Oggi è la volta dell’annuncio di Roche: la big pharma svizzera prevede di investire 50 miliardi di dollari negli Stati Uniti nei prossimi 5 anni, con la creazione di oltre 12.000 nuovi posti di lavoro, nel tentativo di prevenire gli effetti delle minacce di dazi da parte del presidente Trump. Ed è solo l’ultima in ordine di tempo: in queste ultime settimane, le aziende farmaceutiche stanno in gran parte definendo piani per incrementare gli investimenti Oltreoceano, focalizzati sulla produzione locale e sulla creazione di posti di lavoro, nella consapevolezza che il tycoon si sta preparando a imporre dazi sulle importazioni di medicinali – finora esentati dall’aumento delle imposte – con l’obiettivo di rilanciare la produzione nazionale. Obiettivo che, stando ai programmi che le imprese stanno realizzando, sembra sarà centrato.
L’iniziativa di Roche prevede l‘espansione di impianti produttivi e centri di distribuzione in Kentucky, Indiana, New Jersey e California, oltre alla costruzione di una fabbrica di terapia genica in Pennsylvania, un impianto per il monitoraggio continuo del glucosio in Indiana, una struttura per la produzione di farmaci per la perdita di peso e un centro di ricerca cardiovascolare, renale e metabolico in Massachusetts. Thomas Schinecker, CEO di Roche, ha dichiarato che l’investimento riflette l’impegno dell’azienda per l’innovazione e la crescita negli Stati Uniti, dove attualmente impiega 25.000 persone in 24 siti. Una volta completata l’espansione, Roche prevede di esportare più medicinali dagli Stati Uniti di quanti ne importi, contribuendo così a rafforzare la produzione farmaceutica nazionale.
Anche altre importanti aziende farmaceutiche stanno aumentando la loro presenza negli Stati Uniti. Novartis ha annunciato la scorsa settimana un investimento di 23 miliardi di dollari: “Come azienda con sede in Svizzera e una presenza significativa negli Stati Uniti, questi investimenti ci consentiranno di portare completamente la nostra catena di approvvigionamento e le nostre piattaforme tecnologiche chiave negli Stati Uniti, a supporto delle nostre solide prospettive di crescita.

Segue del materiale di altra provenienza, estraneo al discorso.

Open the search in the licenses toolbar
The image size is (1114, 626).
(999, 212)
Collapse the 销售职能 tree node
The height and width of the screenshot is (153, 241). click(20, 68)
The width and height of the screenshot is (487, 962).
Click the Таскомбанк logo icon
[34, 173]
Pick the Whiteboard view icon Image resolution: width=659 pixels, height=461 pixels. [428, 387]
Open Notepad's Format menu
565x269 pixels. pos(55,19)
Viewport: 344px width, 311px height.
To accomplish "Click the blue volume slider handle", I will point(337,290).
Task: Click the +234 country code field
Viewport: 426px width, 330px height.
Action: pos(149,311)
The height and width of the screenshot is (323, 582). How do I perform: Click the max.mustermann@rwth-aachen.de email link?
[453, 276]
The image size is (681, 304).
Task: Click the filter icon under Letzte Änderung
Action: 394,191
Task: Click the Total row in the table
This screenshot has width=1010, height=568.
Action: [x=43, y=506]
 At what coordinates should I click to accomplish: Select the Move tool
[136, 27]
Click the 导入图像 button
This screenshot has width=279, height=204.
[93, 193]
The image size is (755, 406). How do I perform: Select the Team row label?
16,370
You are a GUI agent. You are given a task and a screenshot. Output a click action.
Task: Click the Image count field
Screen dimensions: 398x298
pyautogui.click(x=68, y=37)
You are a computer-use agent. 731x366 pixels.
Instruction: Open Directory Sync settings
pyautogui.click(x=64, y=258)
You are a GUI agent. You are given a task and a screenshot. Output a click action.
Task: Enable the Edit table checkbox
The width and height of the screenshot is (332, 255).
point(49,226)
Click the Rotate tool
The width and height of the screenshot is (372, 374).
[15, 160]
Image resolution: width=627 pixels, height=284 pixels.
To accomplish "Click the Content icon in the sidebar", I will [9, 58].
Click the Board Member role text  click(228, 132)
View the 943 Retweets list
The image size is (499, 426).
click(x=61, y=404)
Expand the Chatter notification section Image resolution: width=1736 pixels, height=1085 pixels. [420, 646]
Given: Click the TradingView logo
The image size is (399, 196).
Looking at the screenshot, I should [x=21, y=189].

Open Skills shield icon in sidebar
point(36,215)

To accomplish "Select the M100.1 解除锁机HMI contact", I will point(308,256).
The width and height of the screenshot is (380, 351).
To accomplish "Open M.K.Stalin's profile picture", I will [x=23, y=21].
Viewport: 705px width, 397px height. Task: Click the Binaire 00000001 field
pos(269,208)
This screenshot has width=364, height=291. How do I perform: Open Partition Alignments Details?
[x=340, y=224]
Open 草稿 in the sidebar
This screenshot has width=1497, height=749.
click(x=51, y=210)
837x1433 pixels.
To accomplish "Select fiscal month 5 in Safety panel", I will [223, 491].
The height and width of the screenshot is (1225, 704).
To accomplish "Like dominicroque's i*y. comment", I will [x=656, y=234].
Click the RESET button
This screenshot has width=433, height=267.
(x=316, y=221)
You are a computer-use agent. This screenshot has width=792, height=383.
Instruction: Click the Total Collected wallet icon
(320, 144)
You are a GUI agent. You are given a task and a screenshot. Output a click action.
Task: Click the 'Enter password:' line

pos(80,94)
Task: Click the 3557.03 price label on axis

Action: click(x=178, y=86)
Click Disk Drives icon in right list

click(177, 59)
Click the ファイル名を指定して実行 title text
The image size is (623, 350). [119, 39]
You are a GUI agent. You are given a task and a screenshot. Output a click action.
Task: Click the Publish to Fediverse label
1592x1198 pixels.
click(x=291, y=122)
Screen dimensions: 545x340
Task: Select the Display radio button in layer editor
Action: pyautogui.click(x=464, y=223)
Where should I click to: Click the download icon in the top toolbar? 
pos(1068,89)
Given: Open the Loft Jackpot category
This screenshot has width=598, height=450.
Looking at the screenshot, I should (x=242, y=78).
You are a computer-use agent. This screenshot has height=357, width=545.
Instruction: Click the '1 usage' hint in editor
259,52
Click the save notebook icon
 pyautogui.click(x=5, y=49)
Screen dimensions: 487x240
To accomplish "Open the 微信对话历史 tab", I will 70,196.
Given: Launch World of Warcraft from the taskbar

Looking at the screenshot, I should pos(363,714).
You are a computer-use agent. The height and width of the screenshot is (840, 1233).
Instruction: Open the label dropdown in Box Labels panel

Questi investimenti riflettono anche la politica pro-innovazione e il contesto normativo statunitense, che supportano la nostra capacità di individuare le prossime innovazioni mediche per i pazienti”, ha dichiarato Vas Narasimhan, CEO di Novartis. “Siamo preparati ai cambiamenti del contesto esterno e siamo pienamente fiduciosi nelle nostre previsioni per il 2025, nelle prospettive di crescita del fatturato a medio-lungo termine e nella previsione di un margine di profitto core del 40% superiore al 2027”, ha assicurato. L’investimento include un nuovo polo di ricerca da 1,1 miliardi di dollari a San Diego. Il nuovo complesso, la cui apertura è prevista tra il 2028 e il 2029, fungerà da epicentro della presenza di Novartis West Coast Biomedical Research, integrando gli hub esistenti di Cambridge, Massachusetts, e Basilea, Svizzera. Inoltre, l’azienda prevede nuovi stabilimenti in Florida e Texas”.
Ma le mosse legate all’adattamento al contesto internazionale non riguardano solamente le aziende europee: anche l’americana Eli Lilly ha pianificato la costruzione di quattro nuovi impianti produttivi per un costo di almeno 27 miliardi di dollari, mentre la connazionale Johnson & Johnson ha recentemente comunicato investimenti attorno ai 55 miliardi di dollari per espandere la produzione interna. Eli Lilly, in particolare, sta puntando sulla produzione domestica del nuovo farmaco orale per la perdita di peso, orforglipron, basato sull’ormone GLP-1.
L’azienda prevede che, entro cinque anni, tutti i farmaci GLP-1 destinati al mercato statunitense saranno prodotti internamente, con l’obiettivo di migliorare l’accessibilità e ridurre i costi. E mentre le grandi aziende farmaceutiche investono per rafforzare la produzione interna, i produttori di farmaci generici esprimono preoccupazione per l’impatto delle tariffe proposte.
Con circa il 90% delle prescrizioni negli Stati Uniti rappresentate da farmaci generici o biosimilari, e l’80% di questi prodotti fabbricati o approvvigionati a livello internazionale, le tariffe potrebbero interrompere la catena di approvvigionamento e causare carenze di medicinali. La stessa Johnson & Johnson ha avvertito che le tariffe potrebbero creare interruzioni nella catena di fornitura, portando a carenze di farmaci e aumentando i costi per i pazienti.